1.3 Makiotoshi-uke is a highly effective 古典技 (Classical technique):
Makiotoshi-uke is a highly effective waza in self-defense as it is easy and natural to apply. This is because it utilizes natural energy via the use of the circular action of the waza; furthermore, it makes the most of both gravity (by ‘dropping’) and disruptive angles (by ‘rolling’/’wrapping’). Added to this requires very minimal fine motor skills to apply, which is of course optimal for reliability when facing a sudden assault. That being said, it is not a waza for karate ‘competition kumite’ (except in the use a kamae and/or kenseiwaza); therefore, much of mainstream Shotokan merely practices it in the performance of Nijushiho and Unsu. This is a real shame as makiotoshi-uke is the basis for many defense and follow up counterattacks—as said before—for actual self-defense.

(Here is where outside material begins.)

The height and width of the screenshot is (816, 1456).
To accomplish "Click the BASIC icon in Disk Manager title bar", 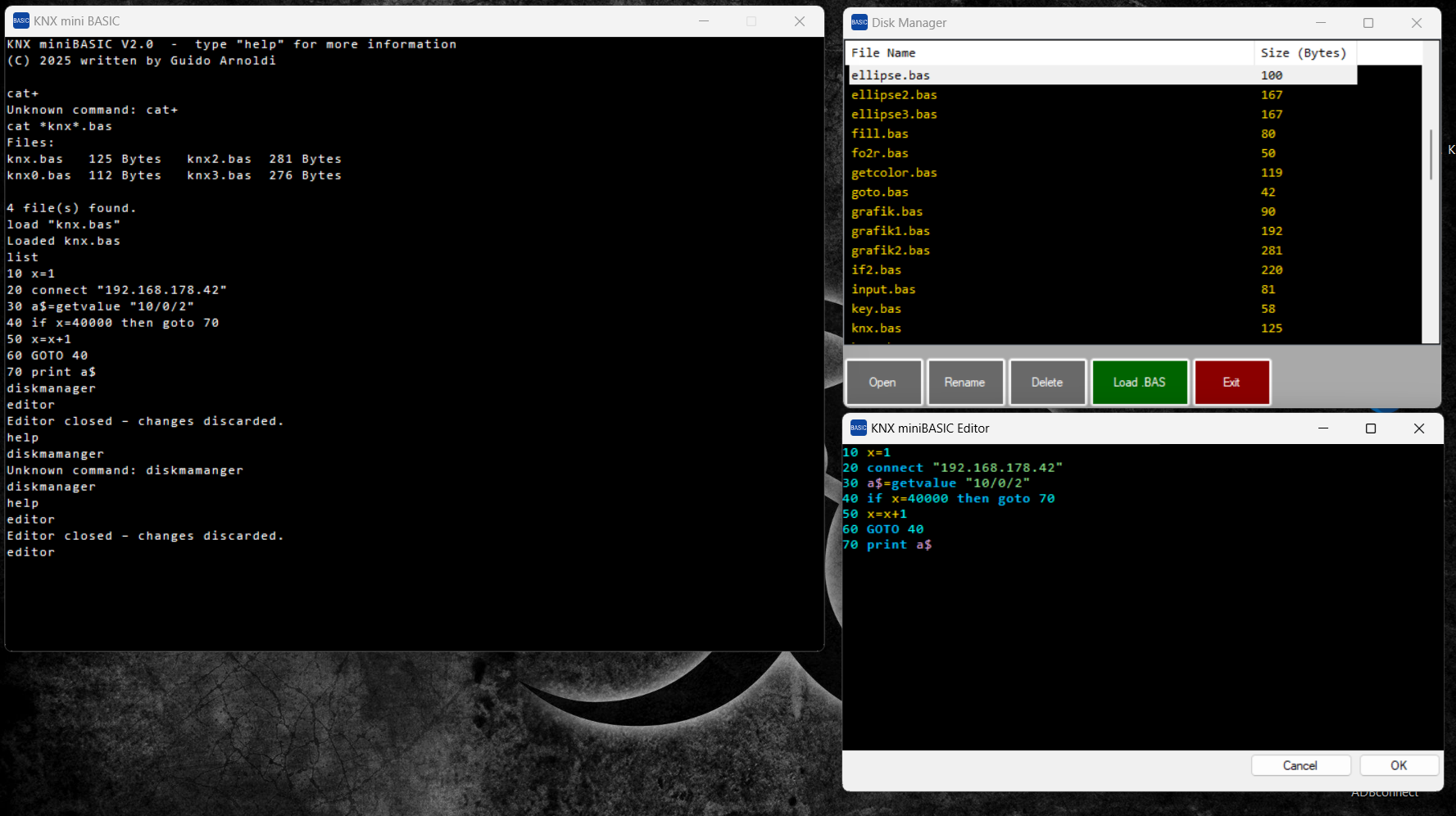I will [x=859, y=22].
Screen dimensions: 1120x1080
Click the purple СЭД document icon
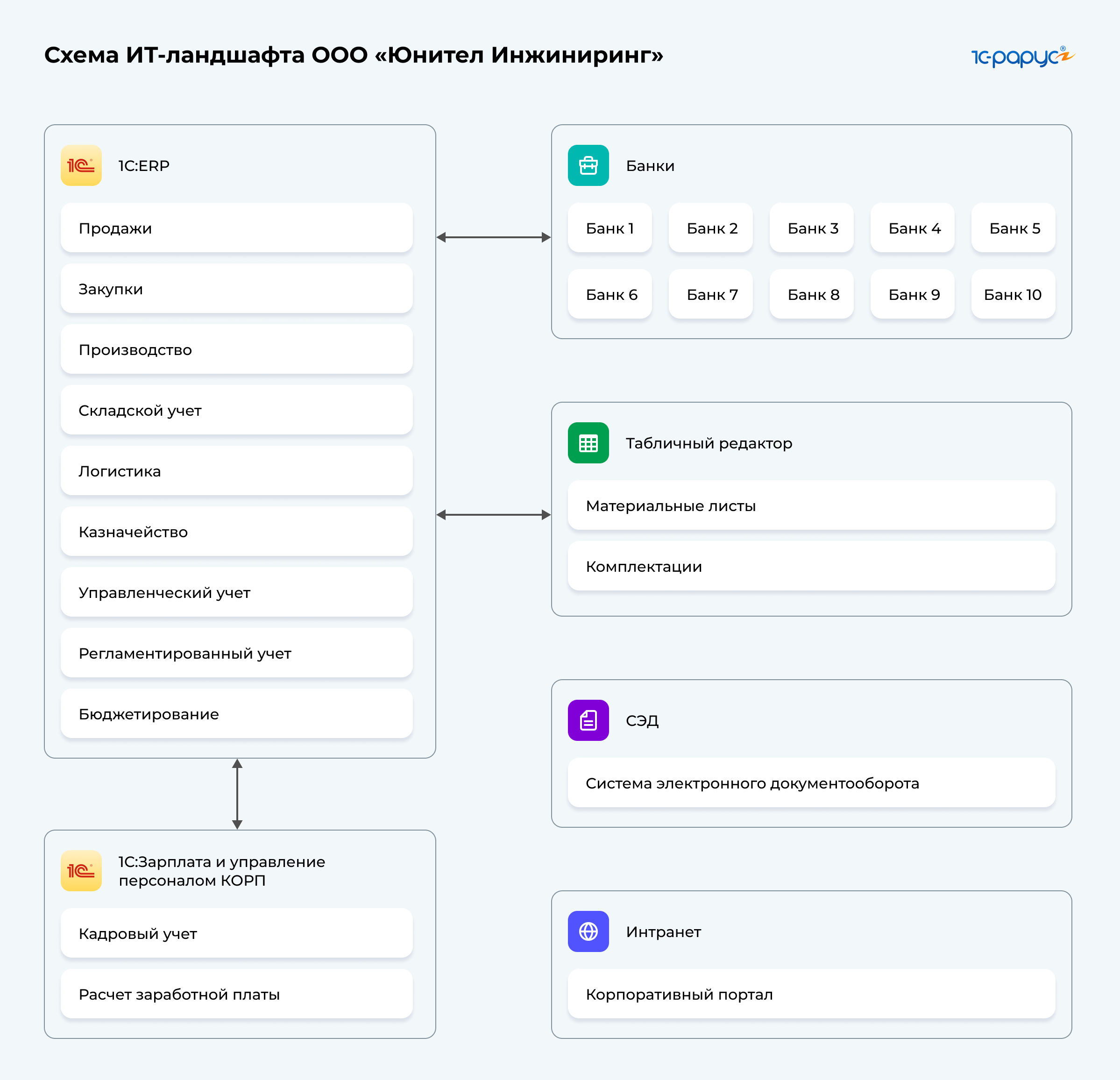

1.4 The ‘other kata‘ with makiotoshi-uke and critical partner drills
In addition to these kata, and 百八歩, I personally teach makiotoshi-uke in 古典型 such as 明鏡二段 (Meikyo Nidan), 掌手大 (Shote Dai), 安三 (Ansan) and many others. More importantly, we practice applying it in close range kumite/self-defense drills (Goshin-jutsu/Oyo-Kumite).
If one’s aim is merely ‘fist kendo’ and ‘to score points’, perhaps this waza is only for those wishing to look nice in the performance of their kata; nevertheless, if one is interested in karate as bujutsu, makiotoshi-uke is highly versatile technique (which can defend, impact, lock, take down, throw and choke an opponent). In sum, makiotoshi-uke is a waza that reflects pre-WW2 karate, which was not a sport but, rather, a complete system of self-defense. I will conclude on that note today.
© André Bertel. Oita City, Japan (2021).